Per ciò che riguarda l'edilizia romana, non si esagera dicendo che Sisto trasformò la città medioevale di Roma in una città moderna. Per le sue costruzioni egli si servì di diversi architetti; ma quelli a cui affidò le opere principali fu il fiorentino BACCIO
PONTELLI, uno dei precursori del Bramante. Le costruzioni di Sisto IV ebbero per scopo più l' igiene che l'arte. In luogo di nuovi monumenti egli diede pertanto a Roma vie larghe e ben lastricate, un nuovo ponte (Ponte Sisto) che agevolasse le comunicazioni con
Trastevere, e un grande ospedale, che fece risorgere ampliato e rinnovato quello eretto da Innocenzo III col nome di Santo Spirito.

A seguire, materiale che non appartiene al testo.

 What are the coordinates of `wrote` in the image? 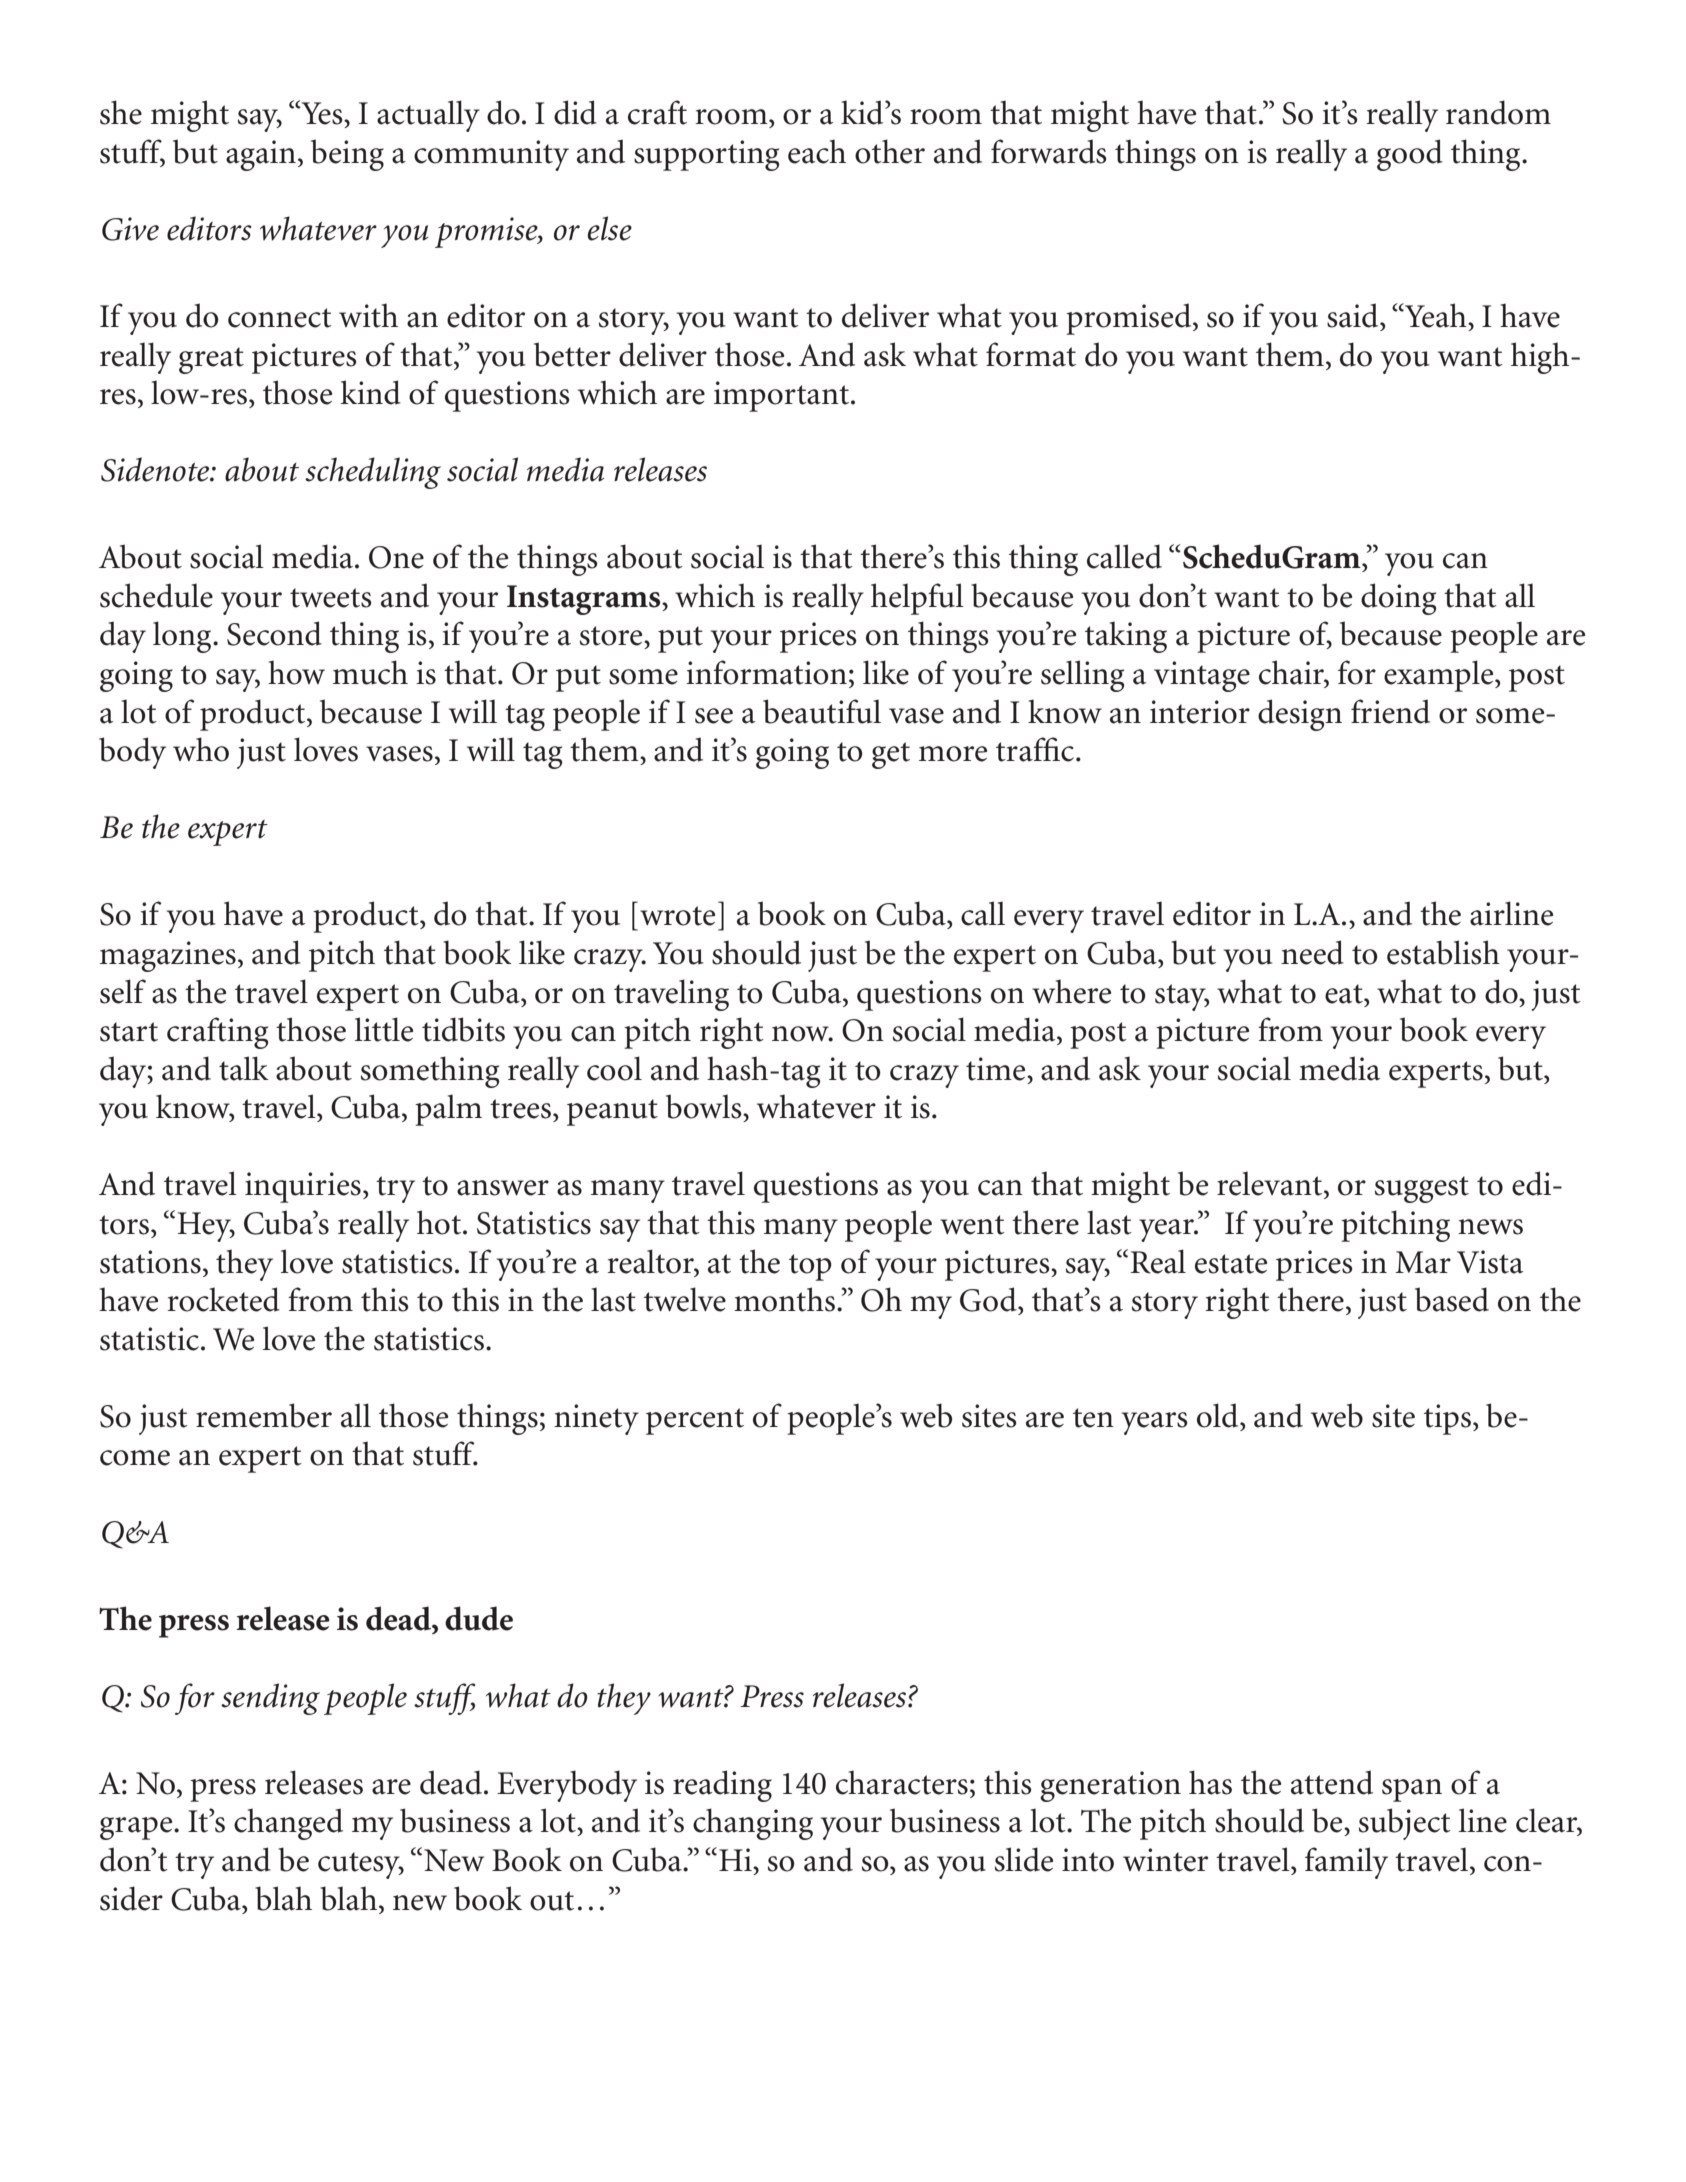 It's located at (677, 916).
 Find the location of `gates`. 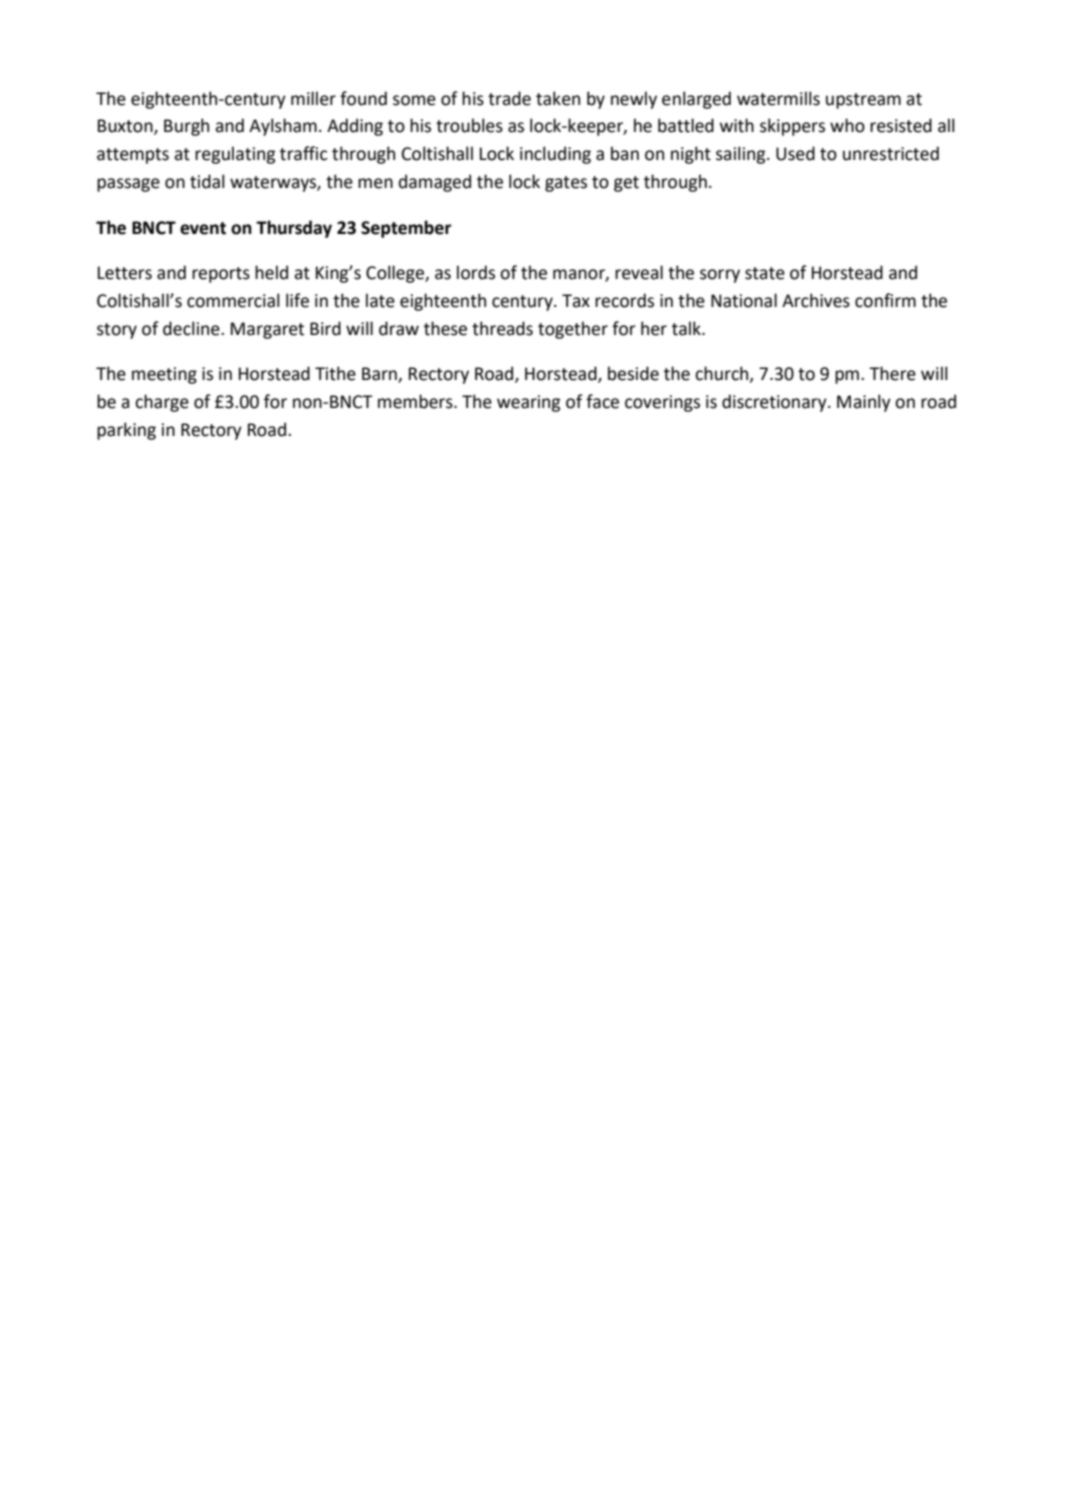

gates is located at coordinates (566, 184).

Per queste opere Sisto IV vive anche oggi e vivrà, finché il mondo duri, nella memoria dei Romani ricordato come un "sovrano" che si occupò della salute fisica dei loro antenati; ma per altre opere più copiose e ben più importanti la memoria di lui non potrà dissociarsi da quella del decadimento morale del Papato, onde egli segnò l'inizio ».
(Bertolini).
Sisto IV era appena spirato il 12 agosto del 1484, e subito gravi tumulti scoppiarono in Roma.